今夜も屋根裏の机に向かい、ヴィリスはペンを走らせていた。
窓の外には、もう昼の色はない。
虫の声が細く続き、家のどこかで木が小さく鳴る。灯の下で紙だけが白く浮かび、そのほかのすべては静かな影になっていた。
《生活安定。脅威なし。》
《少女Aの情動反応に変化あり》
《初の対外接触において拒絶なし》
《帰宅後、発語一回。

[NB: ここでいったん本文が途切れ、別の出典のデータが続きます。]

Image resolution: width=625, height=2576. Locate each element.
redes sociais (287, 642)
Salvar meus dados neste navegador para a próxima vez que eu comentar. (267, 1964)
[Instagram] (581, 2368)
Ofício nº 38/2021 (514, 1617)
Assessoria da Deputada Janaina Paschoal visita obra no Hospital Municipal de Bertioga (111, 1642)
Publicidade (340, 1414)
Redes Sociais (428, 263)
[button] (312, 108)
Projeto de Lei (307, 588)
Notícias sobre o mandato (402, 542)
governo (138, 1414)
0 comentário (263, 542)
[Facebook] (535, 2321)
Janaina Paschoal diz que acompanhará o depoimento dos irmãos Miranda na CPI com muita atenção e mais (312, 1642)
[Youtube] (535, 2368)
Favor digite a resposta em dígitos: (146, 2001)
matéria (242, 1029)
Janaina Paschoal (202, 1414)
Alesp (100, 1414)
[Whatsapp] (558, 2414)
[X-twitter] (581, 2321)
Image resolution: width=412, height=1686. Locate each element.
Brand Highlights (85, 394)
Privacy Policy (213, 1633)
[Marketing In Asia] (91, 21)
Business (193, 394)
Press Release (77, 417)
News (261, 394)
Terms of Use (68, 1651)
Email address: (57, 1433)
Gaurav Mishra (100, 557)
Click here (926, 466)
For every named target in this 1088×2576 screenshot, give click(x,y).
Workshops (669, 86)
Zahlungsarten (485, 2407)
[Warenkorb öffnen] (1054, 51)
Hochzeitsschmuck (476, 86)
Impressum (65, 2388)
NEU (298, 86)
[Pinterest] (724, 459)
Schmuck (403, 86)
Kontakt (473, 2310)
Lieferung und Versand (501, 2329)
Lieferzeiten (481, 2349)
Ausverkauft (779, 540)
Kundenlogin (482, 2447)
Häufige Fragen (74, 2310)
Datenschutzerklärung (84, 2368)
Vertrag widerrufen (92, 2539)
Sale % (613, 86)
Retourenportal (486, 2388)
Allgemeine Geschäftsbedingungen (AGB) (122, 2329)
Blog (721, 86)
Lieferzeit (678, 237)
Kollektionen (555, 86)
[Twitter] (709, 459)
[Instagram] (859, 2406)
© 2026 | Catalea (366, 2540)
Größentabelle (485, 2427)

他者の再訪可能性について質問》
そこまで書いて、ヴィリスの手が止まる。
この変化を、どう書けばいいのか。
記録の形式は分かっている。
だが、形式にぴたりと収まる言葉だけでは、今日は少し足りない気がした。
彼女は視線を少し落とし、紙の端に書き足す。
《備考:小花の受容後、表情筋の緩和を確認》
《備考:同居者との距離感、さらに安定》
《備考:外部との接触が、恐怖ではなく興味へ変わる兆候あり》
最後に、ペン先はほんの少しだけ迷う。
それから、誰にも見せない備考欄へ一行だけ残した。
《備考:呼吸のかたちに、家の気配あり》
インクが紙に染みるのを見つめながら、ヴィリスはしばらく動かなかった。
だが、その未来の輪郭は、もう静かにここへ現れはじめていた。